General nutrition info. For specific dietary guidance, consult a registered dietitian, especially if managing thyroid conditions or medications that interact with selenium.

How People Use Roasted Unsalted Brazil Nuts

DASH diet snacking. The cardiovascular-health diet pattern specifically recommends low-sodium nuts. Unsalted Brazil nuts fit the profile directly.

Pregnancy nutrition. Selenium supports fetal development. Low-sodium variants are appropriate for pregnancy-related blood pressure monitoring.

Blood pressure management. For hypertension patients, unsalted nuts are the standard swap for salted snack nuts.

Heart-health routines. For buyers managing cholesterol, cardiovascular risk factors, or family history. Brazil nuts fit Mediterranean diet patterns associated with reduced cardiovascular mortality.

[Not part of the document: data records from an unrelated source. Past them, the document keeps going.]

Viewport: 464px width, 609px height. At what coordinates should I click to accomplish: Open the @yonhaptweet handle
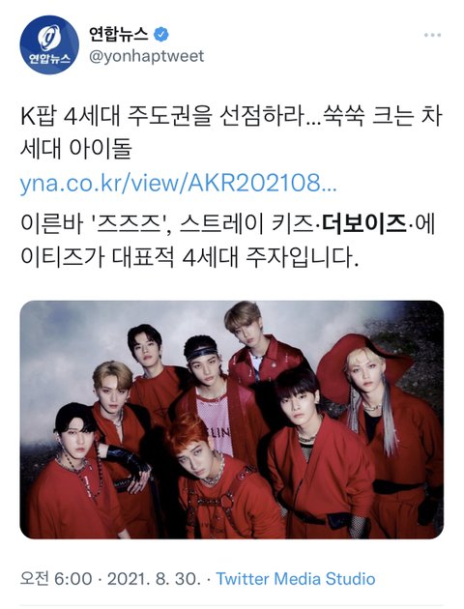pos(147,56)
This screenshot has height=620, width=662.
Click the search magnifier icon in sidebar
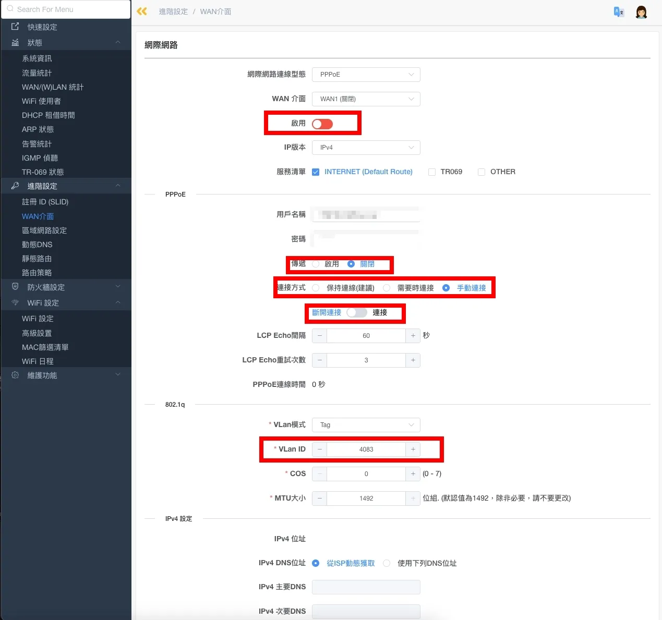tap(10, 9)
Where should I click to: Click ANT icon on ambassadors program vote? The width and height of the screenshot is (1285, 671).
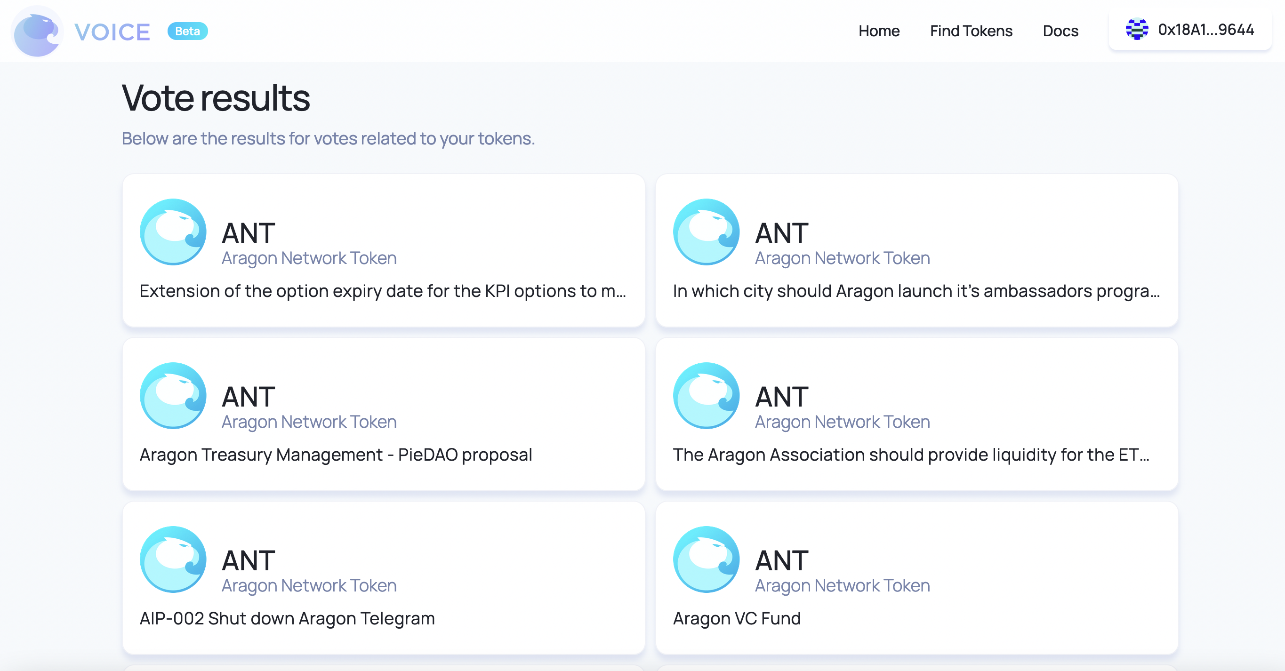(x=706, y=232)
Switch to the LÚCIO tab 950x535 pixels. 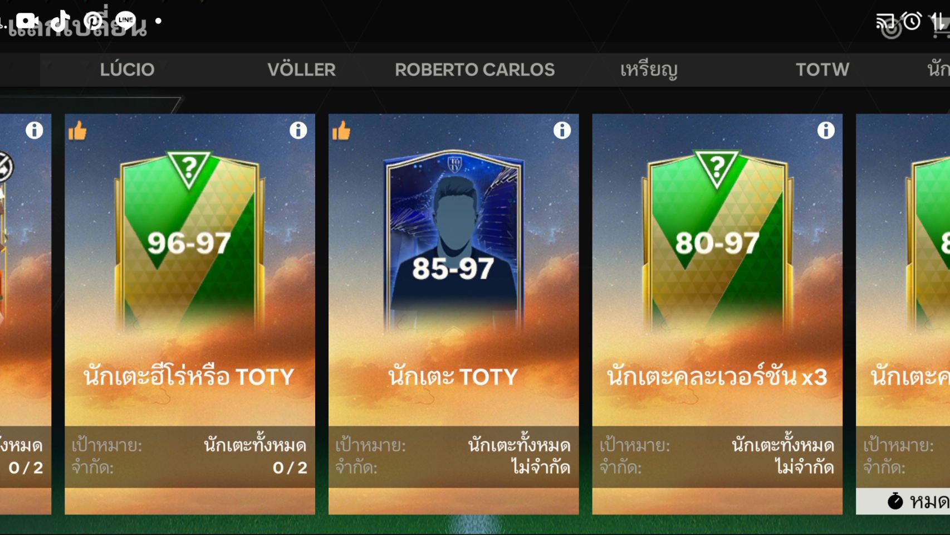click(127, 70)
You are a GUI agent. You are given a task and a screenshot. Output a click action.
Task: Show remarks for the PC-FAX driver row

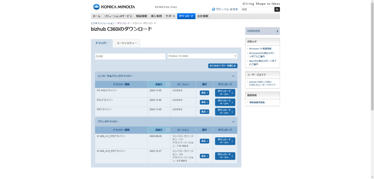tap(205, 93)
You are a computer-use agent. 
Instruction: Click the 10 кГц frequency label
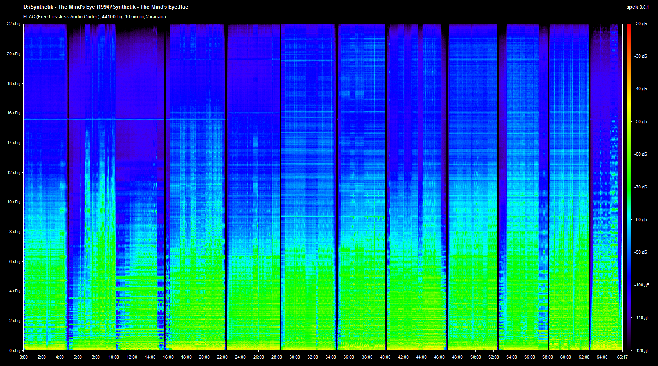point(13,202)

Clean eating snacking. For buyers avoiding added salt, sugar, or seasonings. Roasted unsalted is minimally processed while still delivering the improved flavor over raw.

Trail mix base. Folds into homemade trail mix where you can add controlled salt separately or leave it unsalted entirely. Better base than pre-salted varieties because it gives you control.

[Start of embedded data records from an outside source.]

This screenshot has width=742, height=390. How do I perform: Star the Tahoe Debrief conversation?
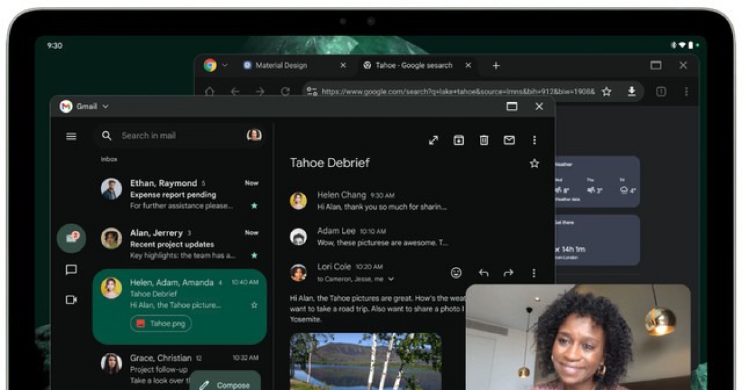[534, 163]
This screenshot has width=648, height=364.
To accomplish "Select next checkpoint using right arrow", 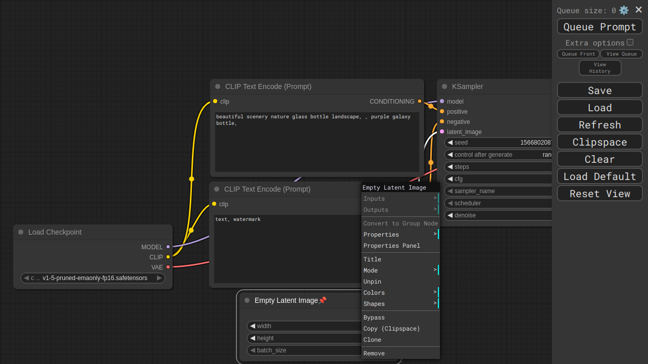I will 159,278.

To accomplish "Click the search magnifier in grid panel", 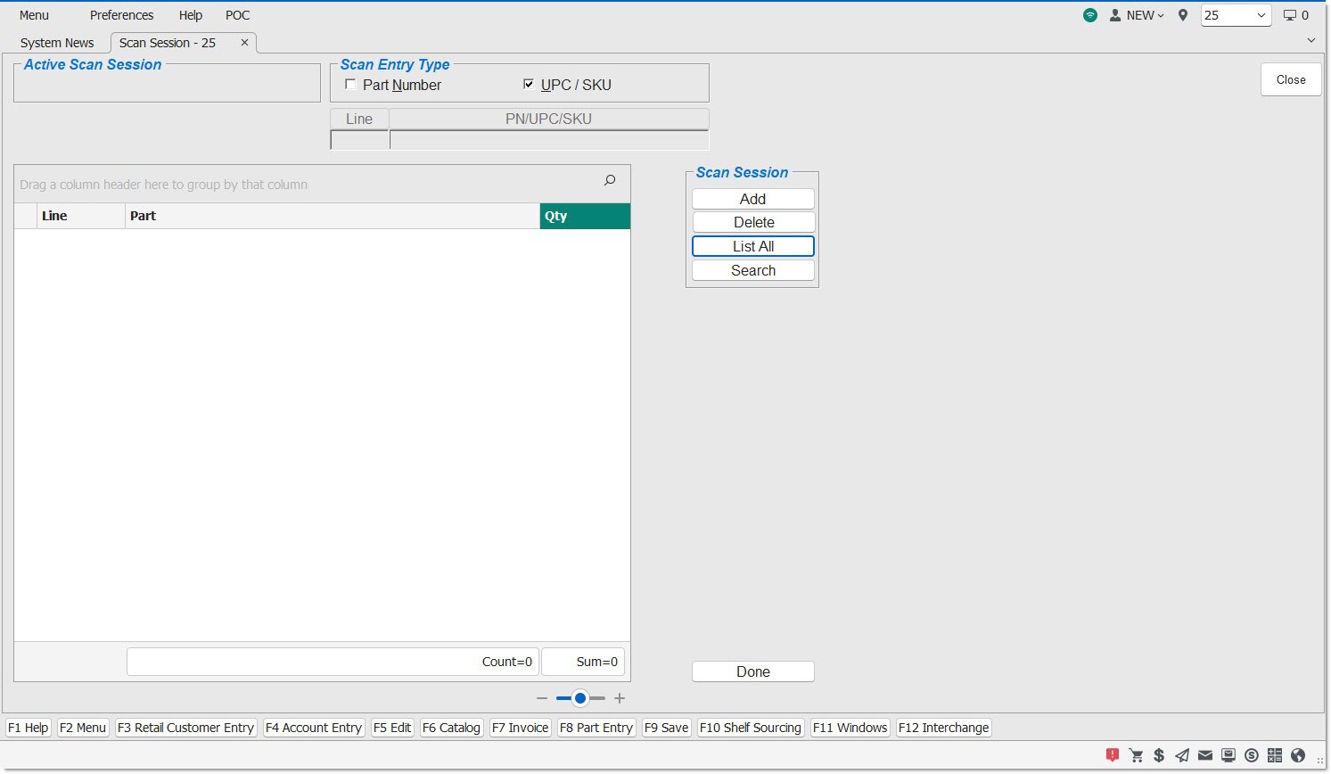I will 610,180.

Granola and baking. Chopped roasted unsalted Brazil nuts in granola, energy bars, and seeded breads. The roasted flavor comes through baking without added sodium disrupting recipes.

Homemade Brazil nut butter. Blend roasted unsalted Brazil nuts in a food processor for 8 to 10 minutes. Salt to taste at the end or leave it unsalted. The roasted flavor base is better than blending raw nuts.

Nut milk. Soak and blend for homemade Brazil nut milk. Roasted gives a fuller flavor than raw for this use case.

Storage

Refrigerate after opening if you won't finish within 2 months. Brazil nuts go rancid faster than almonds due to polyunsaturated fat content. Fresh roasted Brazil nuts smell buttery and slightly sweet. Rancid ones smell sharp and paint-like.